# [Prompt]
Can the data below be echoed back word for word?

(Raw data)

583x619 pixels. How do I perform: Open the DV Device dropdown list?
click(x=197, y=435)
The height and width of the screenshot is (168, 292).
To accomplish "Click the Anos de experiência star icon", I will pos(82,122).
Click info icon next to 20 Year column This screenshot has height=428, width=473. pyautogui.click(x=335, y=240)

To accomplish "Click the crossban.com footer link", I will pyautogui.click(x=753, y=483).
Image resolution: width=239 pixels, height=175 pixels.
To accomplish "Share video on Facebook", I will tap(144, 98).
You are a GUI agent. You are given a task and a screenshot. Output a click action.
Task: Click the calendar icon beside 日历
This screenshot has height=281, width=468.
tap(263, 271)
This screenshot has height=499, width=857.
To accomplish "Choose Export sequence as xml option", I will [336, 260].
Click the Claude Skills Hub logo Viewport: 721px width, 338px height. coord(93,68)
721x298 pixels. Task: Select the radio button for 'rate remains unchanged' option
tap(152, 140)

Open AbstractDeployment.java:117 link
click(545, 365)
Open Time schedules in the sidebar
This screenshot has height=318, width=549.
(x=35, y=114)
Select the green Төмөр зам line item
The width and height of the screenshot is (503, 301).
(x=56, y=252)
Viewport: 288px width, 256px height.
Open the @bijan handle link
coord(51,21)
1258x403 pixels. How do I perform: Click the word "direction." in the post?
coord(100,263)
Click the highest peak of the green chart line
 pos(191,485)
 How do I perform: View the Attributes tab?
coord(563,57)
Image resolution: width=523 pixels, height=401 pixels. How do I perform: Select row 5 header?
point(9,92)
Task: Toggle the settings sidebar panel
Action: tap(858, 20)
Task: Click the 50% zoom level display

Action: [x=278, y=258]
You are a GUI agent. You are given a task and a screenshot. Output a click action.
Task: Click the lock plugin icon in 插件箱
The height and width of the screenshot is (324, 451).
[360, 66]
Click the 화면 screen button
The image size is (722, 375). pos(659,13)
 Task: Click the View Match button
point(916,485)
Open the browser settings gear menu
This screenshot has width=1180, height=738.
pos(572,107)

(End Raw data)

# [Your solution]
583x619 pixels. How do I perform: Open the DV Device dropdown list?
click(x=197, y=435)
The height and width of the screenshot is (168, 292).
To accomplish "Click the Anos de experiência star icon", I will pos(82,122).
Click info icon next to 20 Year column This screenshot has height=428, width=473. pyautogui.click(x=335, y=240)

To accomplish "Click the crossban.com footer link", I will pyautogui.click(x=753, y=483).
Image resolution: width=239 pixels, height=175 pixels.
To accomplish "Share video on Facebook", I will tap(144, 98).
You are a GUI agent. You are given a task and a screenshot. Output a click action.
Task: Click the calendar icon beside 日历
This screenshot has height=281, width=468.
tap(263, 271)
This screenshot has height=499, width=857.
To accomplish "Choose Export sequence as xml option", I will [336, 260].
Click the Claude Skills Hub logo Viewport: 721px width, 338px height. coord(93,68)
721x298 pixels. Task: Select the radio button for 'rate remains unchanged' option
tap(152, 140)

Open AbstractDeployment.java:117 link
click(545, 365)
Open Time schedules in the sidebar
This screenshot has height=318, width=549.
(x=35, y=114)
Select the green Төмөр зам line item
The width and height of the screenshot is (503, 301).
(x=56, y=252)
Viewport: 288px width, 256px height.
Open the @bijan handle link
coord(51,21)
1258x403 pixels. How do I perform: Click the word "direction." in the post?
coord(100,263)
Click the highest peak of the green chart line
 pos(191,485)
 How do I perform: View the Attributes tab?
coord(563,57)
Image resolution: width=523 pixels, height=401 pixels. How do I perform: Select row 5 header?
point(9,92)
Task: Toggle the settings sidebar panel
Action: tap(858, 20)
Task: Click the 50% zoom level display

Action: [x=278, y=258]
You are a GUI agent. You are given a task and a screenshot. Output a click action.
Task: Click the lock plugin icon in 插件箱
The height and width of the screenshot is (324, 451).
[360, 66]
Click the 화면 screen button
The image size is (722, 375). pos(659,13)
 Task: Click the View Match button
point(916,485)
Open the browser settings gear menu
This screenshot has width=1180, height=738.
pos(572,107)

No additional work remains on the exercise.